Maybe the "new" reporters decided long ago that they're not adults, working in a high-profile occupation, and as a result, they've chosen to act with neither decency nor responsibility.

The editors are trying their best to assemble a boring daily paper, at least off-the-record. But as long as Canzano isn't buying into the new direction, there are always going to be weeks like this one.

We have no evidence to suggest that either Miles or Canzano view this incident as a wake-up call.

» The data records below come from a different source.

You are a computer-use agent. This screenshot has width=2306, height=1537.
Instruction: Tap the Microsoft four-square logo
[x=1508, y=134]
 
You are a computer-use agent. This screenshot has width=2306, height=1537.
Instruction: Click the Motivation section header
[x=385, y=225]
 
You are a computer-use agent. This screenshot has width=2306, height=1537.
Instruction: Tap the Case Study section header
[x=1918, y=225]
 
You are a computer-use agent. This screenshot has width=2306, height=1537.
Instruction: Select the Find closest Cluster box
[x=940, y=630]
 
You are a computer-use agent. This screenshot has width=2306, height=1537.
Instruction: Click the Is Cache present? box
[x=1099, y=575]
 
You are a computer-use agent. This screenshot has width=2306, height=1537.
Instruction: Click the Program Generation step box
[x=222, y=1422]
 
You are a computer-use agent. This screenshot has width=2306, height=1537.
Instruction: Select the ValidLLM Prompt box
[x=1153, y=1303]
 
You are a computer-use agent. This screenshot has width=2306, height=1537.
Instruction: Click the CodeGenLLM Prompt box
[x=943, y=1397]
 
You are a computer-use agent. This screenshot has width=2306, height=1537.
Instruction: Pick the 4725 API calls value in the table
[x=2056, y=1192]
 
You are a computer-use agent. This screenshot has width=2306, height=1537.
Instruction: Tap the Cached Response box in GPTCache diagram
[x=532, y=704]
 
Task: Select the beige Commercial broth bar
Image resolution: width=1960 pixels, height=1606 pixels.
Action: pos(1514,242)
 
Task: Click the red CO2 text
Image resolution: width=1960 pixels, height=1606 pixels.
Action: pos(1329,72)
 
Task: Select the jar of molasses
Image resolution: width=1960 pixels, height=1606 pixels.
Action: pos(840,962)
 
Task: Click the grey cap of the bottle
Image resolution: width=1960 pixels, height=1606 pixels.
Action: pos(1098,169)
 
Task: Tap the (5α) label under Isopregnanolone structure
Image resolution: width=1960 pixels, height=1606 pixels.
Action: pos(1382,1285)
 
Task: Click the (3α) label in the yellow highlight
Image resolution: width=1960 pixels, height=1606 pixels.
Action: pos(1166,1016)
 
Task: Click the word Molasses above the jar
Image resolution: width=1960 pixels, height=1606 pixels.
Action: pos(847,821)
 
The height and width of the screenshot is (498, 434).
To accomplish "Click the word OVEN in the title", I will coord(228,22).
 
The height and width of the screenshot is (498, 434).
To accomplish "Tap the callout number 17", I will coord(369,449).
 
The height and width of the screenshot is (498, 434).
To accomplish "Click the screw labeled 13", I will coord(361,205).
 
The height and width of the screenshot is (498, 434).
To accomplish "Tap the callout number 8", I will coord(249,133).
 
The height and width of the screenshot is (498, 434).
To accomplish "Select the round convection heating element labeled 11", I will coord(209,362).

Editor-in-chief Sandra Mims Rowe spoke to both on the telephone, but again, beyond, "Make better decisions, guys," her hands are tied and she's dealing with a pattern of troubling behavior that will continue until both men decide to stop it.

What we're left to hope, for the umpteenth time, is that some switch is going to go off in Canzano's head, making the scribe realize he's blowing his reputation for selling ads, one incident at a time.

Insiders maintain if they could only break up his friendship with Miles, he'd stop being in the wrong place, wrong time. Remember, though, they used to say this about Qyntel Woods and Zach Randolph, too.

Canzano probably doesn't yet know this, but Therese Bottomly, the editor assigned to coach the columnist and rehabilitate ex-Pulitzer prize winners-turned-bribe criminals, wanted to remain a mystery to the public. She undoubtedly understands that the industry can be unforgiving and Canzano is a risky career assignment.

Most of us would be embarrassed by that, but - who really cares? He hasn't written a single positive streak of columns in favor of the franchise since he arrived, but he'll get an opportunity in next time. That's the daily fish wrapper for you.

The Oregonian is prohibited by their Newspaper Guild collective bargaining agreement from asking Canzano to retire. They can't even raise the possibility of trading him to a sister paper in the sprawling Newhouse print empire. But if he doesn't want to play ball, if his body or spirit isn't willing, he should end the charade, do the decent thing and divorce himself from the paper that foolishly believed in him six years ago.

Maybe then they can get the Blazers ads back.

So how about it, Sandy? Do you have it in you to come up big when your team needs it?

Again, no crime was committed. The police aren't actively investigating the gunshot allegation at the Safari Club. It's possible that Miles and Canzano were just the unluckiest civilians in the city.

How long the streak can go on is anyone's guess.